Task to carry out | In the listing that follows, how many lines contain "button"? Give the number only.

Available data |
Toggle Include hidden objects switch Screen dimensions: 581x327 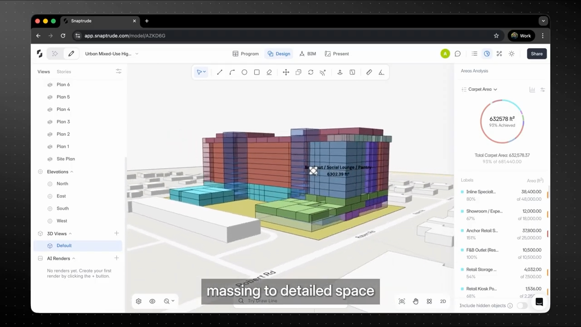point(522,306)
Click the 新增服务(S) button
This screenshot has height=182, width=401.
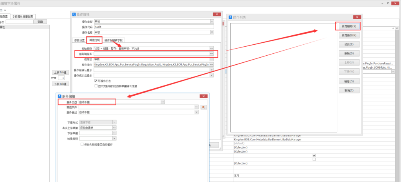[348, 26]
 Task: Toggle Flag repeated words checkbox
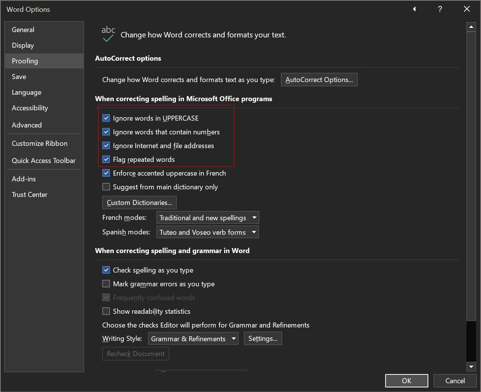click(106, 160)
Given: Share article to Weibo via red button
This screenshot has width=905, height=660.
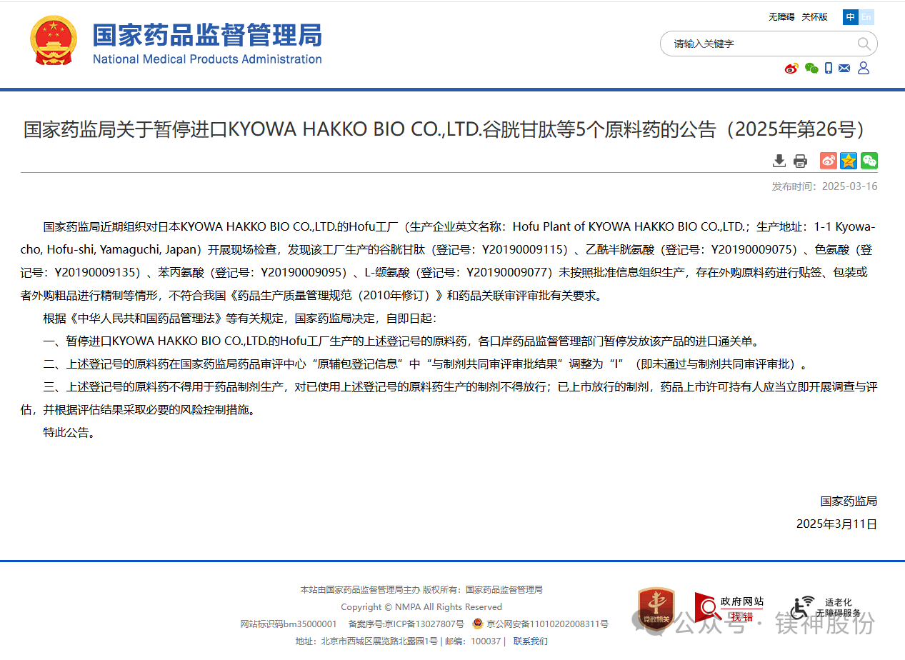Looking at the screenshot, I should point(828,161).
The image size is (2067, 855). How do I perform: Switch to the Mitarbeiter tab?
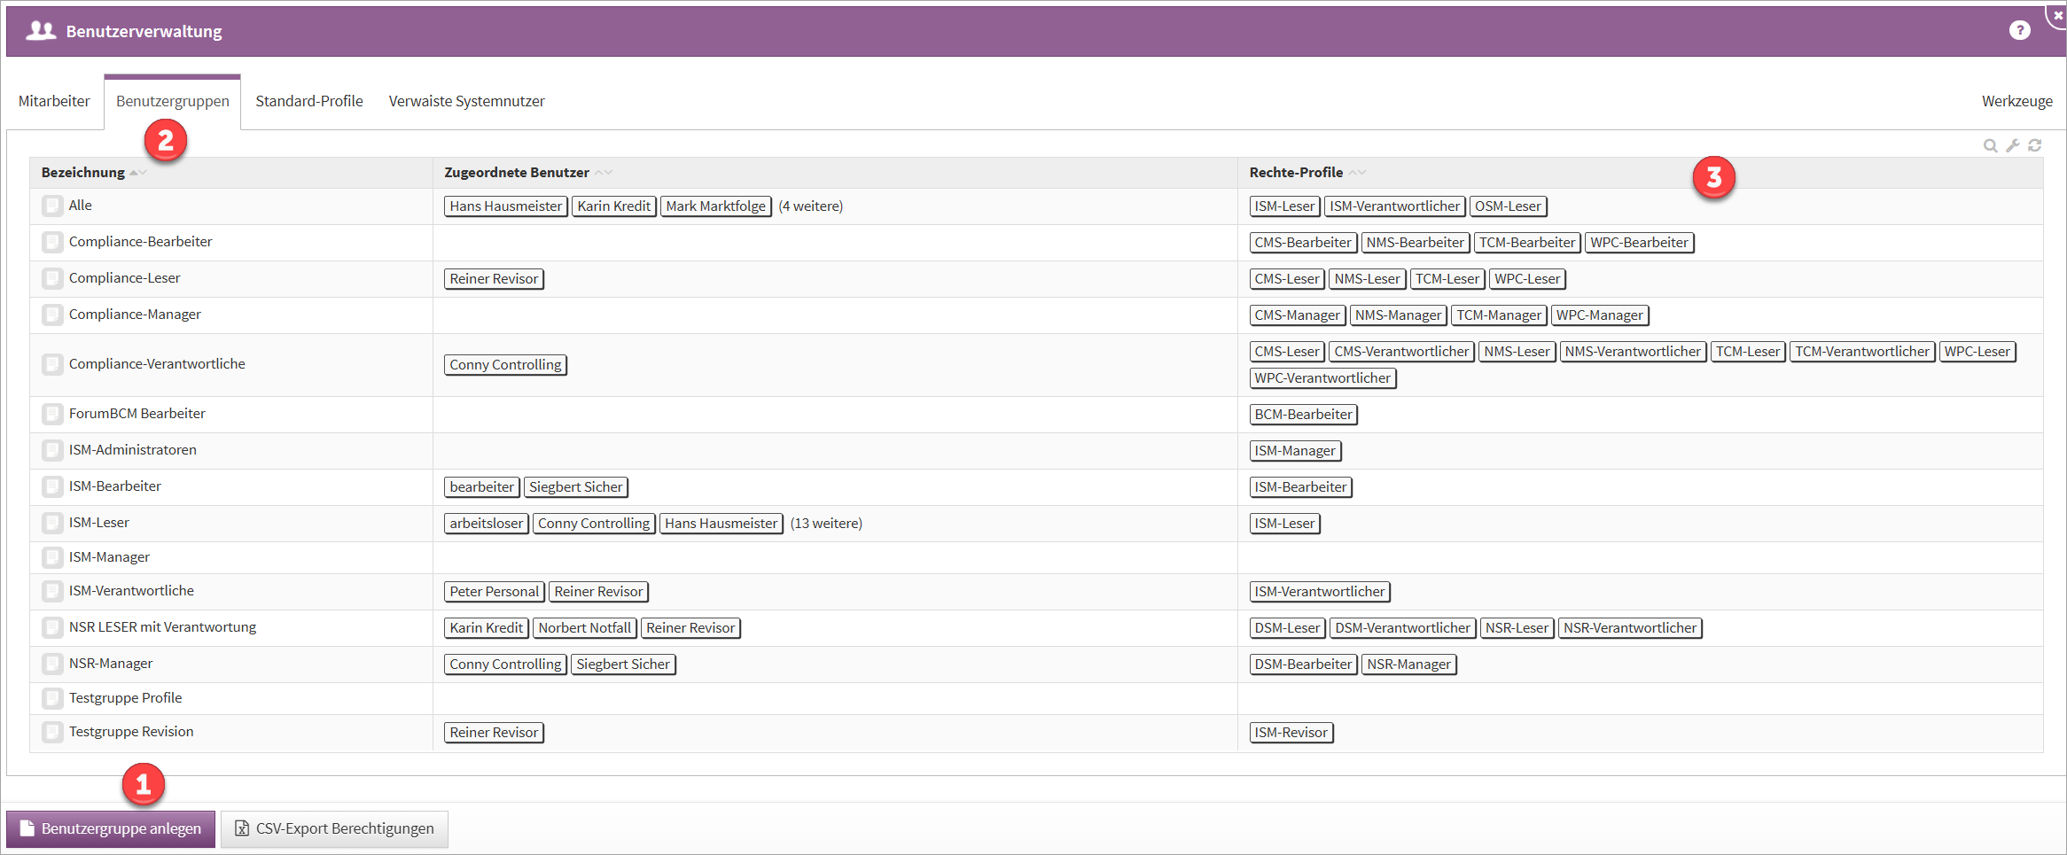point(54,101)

* * *

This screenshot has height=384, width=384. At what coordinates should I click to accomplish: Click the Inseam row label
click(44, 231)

Solution to the problem | 2